Speaker of the Tennessee House of Representatives
- In office 1805–1807
- Preceded by: James Stuart
- Succeeded by: John Tipton

Personal details
- Born: July 8, 1769 Virginia, US
- Died: September 27, 1844 (aged 75) Nashville, Tennessee, US
- Resting place: Nashville City Cemetery, Tennessee, US
- Spouse: Ann Hubbard
- Children: Thomas Jefferson Foster (son) Robert Coleman Foster Jr. (son) Ephraim H. Foster (son)

= Robert Coleman Foster =

American attorney and politician (1769–1844)

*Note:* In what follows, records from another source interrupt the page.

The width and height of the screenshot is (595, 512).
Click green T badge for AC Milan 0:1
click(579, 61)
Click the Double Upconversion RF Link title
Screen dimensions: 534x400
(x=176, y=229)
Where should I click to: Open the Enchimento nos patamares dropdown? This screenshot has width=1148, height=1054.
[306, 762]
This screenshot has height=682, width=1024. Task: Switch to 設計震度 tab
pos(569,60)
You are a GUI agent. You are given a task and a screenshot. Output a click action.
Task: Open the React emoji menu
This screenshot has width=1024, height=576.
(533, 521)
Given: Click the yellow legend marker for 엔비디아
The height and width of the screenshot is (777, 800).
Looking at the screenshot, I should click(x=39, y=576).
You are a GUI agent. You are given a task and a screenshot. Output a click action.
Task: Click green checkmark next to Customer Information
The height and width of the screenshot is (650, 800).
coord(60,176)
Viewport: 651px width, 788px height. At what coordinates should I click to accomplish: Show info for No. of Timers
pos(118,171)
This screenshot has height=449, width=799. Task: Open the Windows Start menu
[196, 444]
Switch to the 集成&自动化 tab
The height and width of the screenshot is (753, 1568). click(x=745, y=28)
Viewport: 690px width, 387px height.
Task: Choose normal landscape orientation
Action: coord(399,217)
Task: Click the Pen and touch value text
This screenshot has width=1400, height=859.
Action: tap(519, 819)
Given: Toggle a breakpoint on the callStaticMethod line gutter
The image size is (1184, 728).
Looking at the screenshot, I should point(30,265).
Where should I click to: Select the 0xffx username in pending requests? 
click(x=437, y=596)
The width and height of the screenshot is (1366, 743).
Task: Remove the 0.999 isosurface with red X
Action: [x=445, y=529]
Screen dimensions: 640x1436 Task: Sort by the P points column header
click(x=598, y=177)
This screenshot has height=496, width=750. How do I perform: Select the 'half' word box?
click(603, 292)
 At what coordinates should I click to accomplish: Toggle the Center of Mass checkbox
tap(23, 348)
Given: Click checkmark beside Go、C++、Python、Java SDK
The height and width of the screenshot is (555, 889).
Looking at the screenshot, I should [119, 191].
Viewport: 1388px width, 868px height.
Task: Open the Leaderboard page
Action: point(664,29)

Robert Coleman Foster I (July 8, 1769 – September 27, 1844) was an American attorney and politician.

==Biography==
Foster was born in Virginia on July 8, 1769. He was married to Ann Hubbard. He settled near Bardstown, Kentucky, where his son Ephraim was born in 1794, before moving his family to Nashville in 1797. He was one of Nashville's earliest residents, and one of the original twelve trustees of Davidson Academy, which eventually became Peabody College, and eventually part of Vanderbilt University.

Foster was elected to the Tennessee General Assembly as a member of Tennessee House of Representatives, serving from 1803 to 1807, including a term as speaker of the House in the 6th General Assembly, from 1805 to 1807. He served in the Tennessee Senate in the 8th, 9th, 10th, and 16th General Assemblies (1809–1815 and 1825–1827) and was elected Speaker of the Senate in 1813 and 1825. He was a candidate for governor in 1815 and 1817, running unsuccessfully against Joseph McMinn.

Foster died on September 27, 1844, and is buried in the Nashville City Cemetery.

Three of Foster's sons: Robert, Ephraim and Thomas, became politicians.

==Sources==
- Zollicoffer-Bond, Octavia. (November 14, 1909). "The Foster Family." The Nashville American.